2. Jack Wilshere (England). The All Whites have decent defenders and talented forwards. But there is a massive hole in central midfield.
3. David Rudisha (Kenya). Or any other Kenyan runner, really.
4. LeBron James (USA). He'd single-handedly lead the Tall Blacks to world championship gold. So talented he could play for our rugby, rugby league and cricket teams as well.
5. Frans Steyn (South Africa). Imagine the All Black backline with him outside Dan Carter.
6. Shane Watson, Mitchell Johnson, James Pattinson and Usman Khawaja (Australia). Straight into the Black Caps. No homework required.
7. Cameron Smith (Australia). Turns the Warriors and the Kiwis into instant favouritesYou will note there are no women on this list. No need - Valerie Adams, Lydia Ko and Lisa Carrington have got every base covered.
Aussie angst
Drugs? Check.
Match-fixing? Check.
Booze? Check.
Personal issues? Check.
Standards slipping? Check.
Australian sport. Brilliant.
Fern-tastic
A word for one of New Zealand's most-overlooked but most-improved teams of recent times.
The New Zealand women's footballers deserve high praise for their third placing at the Cyprus Cup.
The Football Ferns beat Scotland and Italy and took a 1-0 lead against a well-resourced English side before losing 3-1. The campaign ended with a 2-1 win over Switzerland.
You don't see these Ferns on the covers of magazines, or live on television. But those results suggest vast progress has been made.
Papal matters
From a Diego Maradona-worshipping, technically-Catholic colleague:- New Pope from Argentina. Fitting, since God is an Argentinian.- Pope to take the name Diego Lionel.
And another:- Pope Francis says he has been guided by the hand of God. Seems to be a common theme in Argentina.
As for the joke about 76-year-old Pope Francis joining the Highlanders forward pack?
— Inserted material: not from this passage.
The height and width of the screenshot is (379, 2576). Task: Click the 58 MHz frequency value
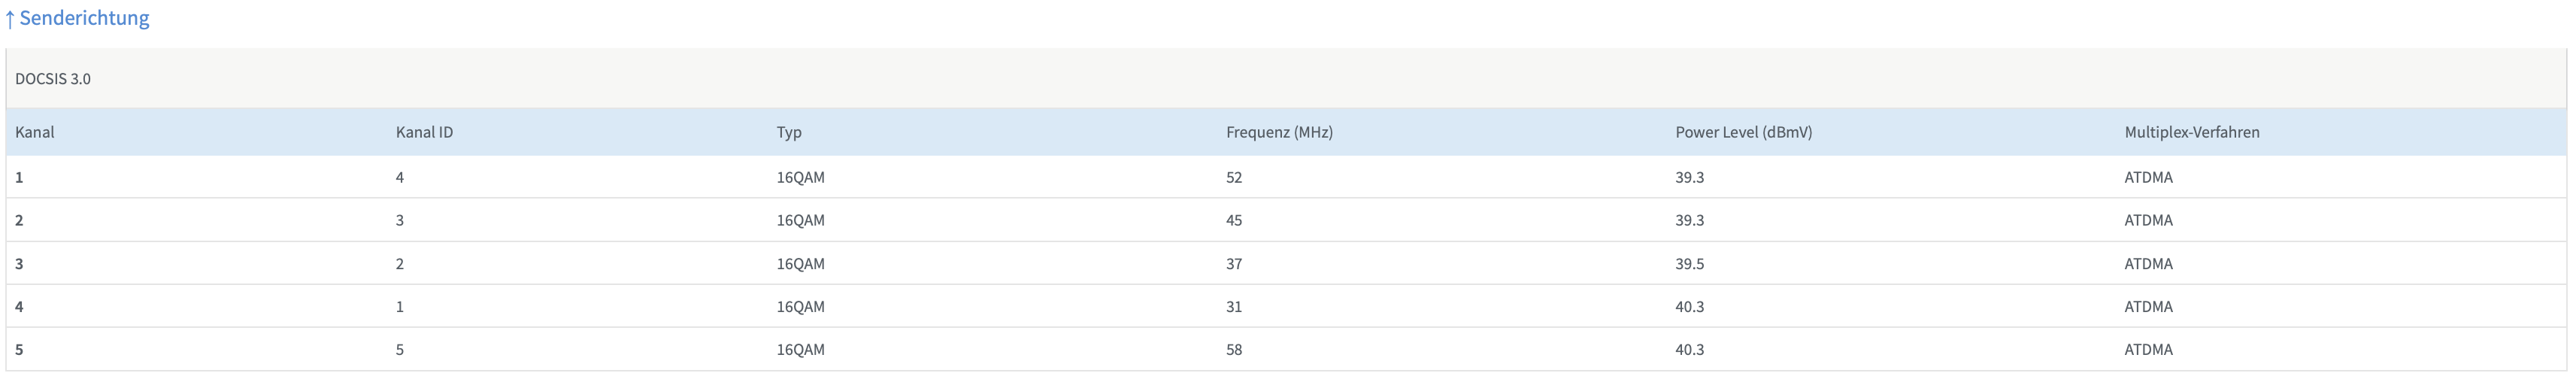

Outrageous.
A real minnow
New Zealand is firmly ensconced in the loosely-defined ''second tier'' of world cricket.
But spare a thought for Zimbabwe, which - as nicely summed up by Scyld Berry in the Telegraph this week - is ''going through what could be called a bad run''.
The African battlers have had 26 losses and a solitary win in their last 27 internationals across the three formats.
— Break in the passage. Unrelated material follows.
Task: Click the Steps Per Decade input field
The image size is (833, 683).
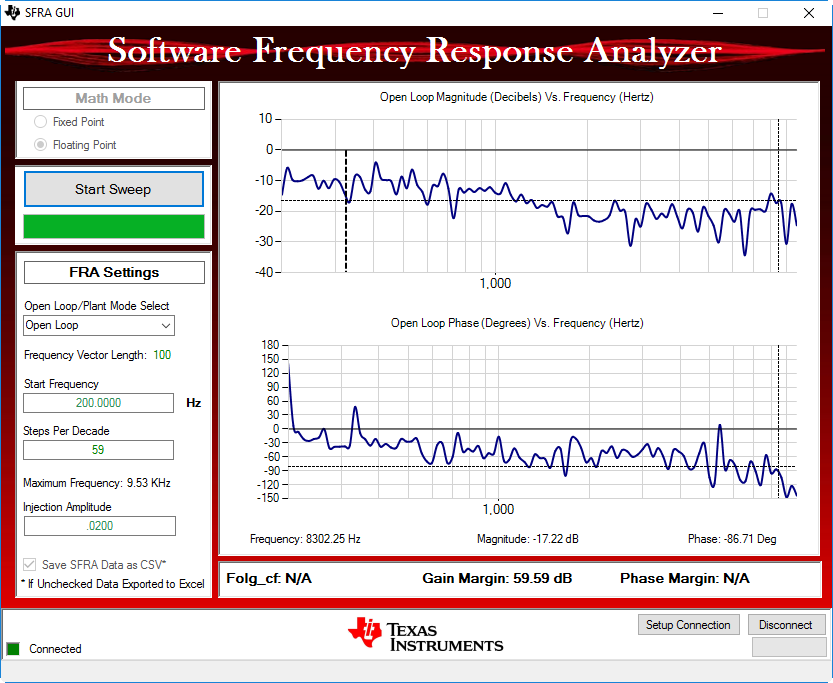Action: click(x=97, y=450)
The victory was, you guessed it, over New Zealand, in an ODI in Bulawayo.
''Super hot right now''
From the Deadspin website comes a little tale that indicates guns are as popular as ever in the United States.
Seeking to raise some money to upgrade equipment, a junior baseball league in Illinois partnered with a local shop to offer a special prize: a military-style semi-automatic weapon, complete with 30-round magazine.
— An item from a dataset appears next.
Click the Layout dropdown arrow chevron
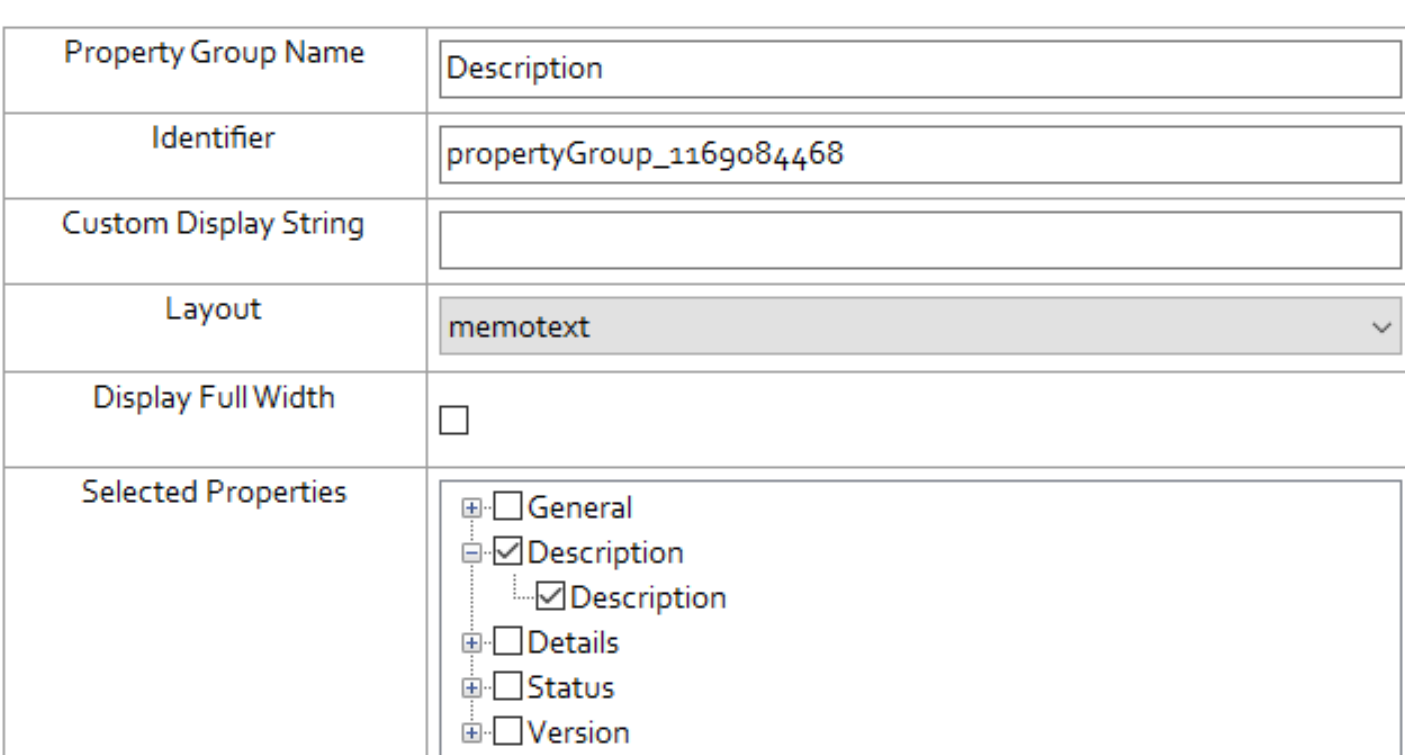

''Guns are super hot right now. They're extremely hard to get,'' league commissioner Steven McClain apparently told a local television station.
Birthday of the week
Patsy Donovan would have been 138 today.
An Irish-American baseballer, Donovan played for some of the most brilliantly-slugged teams in the history of sport: the London Tecumsehs, the Boston Beaneaters, the Brooklyn Bridegrooms and the Brooklyn Superbas.